EU foreign policy chief Josep Borrell said the sanctions “are a travel ban and asset freeze to natural persons and an asset freeze to entities or bodies. It is also prohibited to directly or indirectly make funds available to listed individuals and entities or bodies.”
Four Russians identified as GRU members were accused of trying to hack the Wi-Fi network of the Netherlands-based Organization for the Prohibition of Chemical Weapons, or OPCW, which has probed the use of chemical weapons in Syria. Dutch authorities foiled the 2018 attack.
The GRU was also sanctioned for NotPetya, which targeted companies that do business with Ukraine and caused billions of dollars in damage globally, and cyberattacks on Ukraine’s power grid in 2015 and 2016.
The two sanctioned Chinese nationals were accused of involvement in “Operation Cloud Hopper,” which the EU said hit companies on six continents, including Europe, through cloud services providers and “gained unauthorized access to commercially sensitive data, resulting in significant economic loss.”
One of the two, Zhang Shilong, was indicted in the United States in December 2018 for his alleged role in the operation, which US authorities said at the time targeted a wide array of industries including aviation, biotechnology and satellite and maritime technology. Also sanctioned by the EU was the Chinese company Huaying Haitai, listed as Zhang’s employer.

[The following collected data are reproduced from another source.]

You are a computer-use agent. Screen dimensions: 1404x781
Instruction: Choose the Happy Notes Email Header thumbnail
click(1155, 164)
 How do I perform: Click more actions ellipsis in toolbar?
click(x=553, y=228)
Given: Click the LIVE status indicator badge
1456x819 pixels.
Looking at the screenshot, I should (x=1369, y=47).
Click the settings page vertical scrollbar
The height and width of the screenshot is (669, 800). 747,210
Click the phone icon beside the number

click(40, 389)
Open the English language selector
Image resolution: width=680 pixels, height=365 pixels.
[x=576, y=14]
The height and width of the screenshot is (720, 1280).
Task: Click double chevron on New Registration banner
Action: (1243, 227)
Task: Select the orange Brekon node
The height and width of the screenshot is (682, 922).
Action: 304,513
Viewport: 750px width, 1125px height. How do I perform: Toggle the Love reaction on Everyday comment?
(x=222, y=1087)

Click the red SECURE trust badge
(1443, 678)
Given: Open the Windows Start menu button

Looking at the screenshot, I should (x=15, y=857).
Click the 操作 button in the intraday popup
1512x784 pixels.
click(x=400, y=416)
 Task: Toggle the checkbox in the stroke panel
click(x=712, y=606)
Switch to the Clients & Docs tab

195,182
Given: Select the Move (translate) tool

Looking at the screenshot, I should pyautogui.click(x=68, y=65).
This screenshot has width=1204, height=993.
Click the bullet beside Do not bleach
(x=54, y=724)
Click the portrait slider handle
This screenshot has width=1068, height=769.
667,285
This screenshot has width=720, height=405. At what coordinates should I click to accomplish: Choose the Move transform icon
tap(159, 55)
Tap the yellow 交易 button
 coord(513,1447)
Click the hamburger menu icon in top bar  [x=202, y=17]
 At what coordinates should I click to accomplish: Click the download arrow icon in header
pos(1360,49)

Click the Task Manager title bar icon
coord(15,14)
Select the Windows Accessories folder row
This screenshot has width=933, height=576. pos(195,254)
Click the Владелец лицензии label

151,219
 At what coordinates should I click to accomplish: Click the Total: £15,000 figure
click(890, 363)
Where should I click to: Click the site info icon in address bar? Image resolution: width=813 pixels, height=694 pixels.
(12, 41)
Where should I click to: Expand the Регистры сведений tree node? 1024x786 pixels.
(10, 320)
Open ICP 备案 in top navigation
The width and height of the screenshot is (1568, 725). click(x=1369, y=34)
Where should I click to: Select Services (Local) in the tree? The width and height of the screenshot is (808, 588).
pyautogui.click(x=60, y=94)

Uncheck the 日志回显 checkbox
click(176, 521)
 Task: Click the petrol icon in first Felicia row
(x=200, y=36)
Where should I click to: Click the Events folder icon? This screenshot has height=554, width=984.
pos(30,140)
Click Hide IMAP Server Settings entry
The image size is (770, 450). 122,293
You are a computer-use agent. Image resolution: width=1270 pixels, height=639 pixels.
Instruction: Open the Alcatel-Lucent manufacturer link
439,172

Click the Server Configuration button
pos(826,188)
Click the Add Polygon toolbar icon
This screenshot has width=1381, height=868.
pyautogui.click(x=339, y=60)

The North Korean firm sanctioned is Chosun Expo, which the EU said advanced cyberattacks including WannaCry, the hacking of Sony Pictures, and cyber robberies of Vietnamese and Bangladeshi banks.
A leading US cybersecurity expert noted that the attempt to hack the chemical weapons group involved a rare physical visit to its organization’s facilities in The Hague, Netherlands.
John Hultquist, Senior Director of Analysis, Mandiant Threat Intelligence, said, “The European Union imposed sanctions against multiple people and organizations for their role in several cyberattacks and cyber espionage incidents. The sanctions are tied to the NotPetya and Ukraine blackout attacks carried out by the GRU as well as an act of cyber espionage that was attempted against the OPCW by that same organization. WannaCry was another global destructive event similar to the NotPetya incident that posed as ransomware, though it was carried out by North Korean actors. Cloud Hopper was a long term complex cyber-espionage operation that targeted managed service providers to gain access to third parties that was carried out by Chinese contractors working on behalf of the Ministry of State Security.”
He added, “NotPetya and WannaCry were two of the most devastating cyberattacks in history, causing billions of dollars in damaging and disrupting many vital systems, such as those belonging to the UK’s NHS. At least one victim of NotPetya has claimed 1.3 billion dollars in damage. The NotPetya attack was carried out by the GRU actors known as Sandworm, who had previously conducted two raids on Ukraine’s grid. Those same actors attempted a destructive attack on the Pyeongchang Olympics though no government statement has accused the Russian government of their role in that incident.
The Cloud Hopper campaign was a complex intelligence collection operation, that was meant to gather intelligence rather than disrupt systems. APT10 gained access to Managed Service Providers as a means to target than their customers – organizations that used those providers to host their IT. China and others continue this type of activity, moving upstream to telecommunications and IT providers where they can gain access to multiple organizations and individuals simultaneously.
The GRU was also behind an attempt to hack the OPCW’s WI-FI network by physically visiting their facilities in the Hague. That operation was disrupted, but the unit had been involved in similar activities in Switzerland, Brazil, and Malaysia, which targeted the Olympics and other investigations involving Russia. The consistent use of physical human intelligence teams to supplement its intrusion efforts makes the GRU a particularly capable adversary. Sanctions may be particularly useful for disrupting this activity as they may hinder the free movement of this unit.”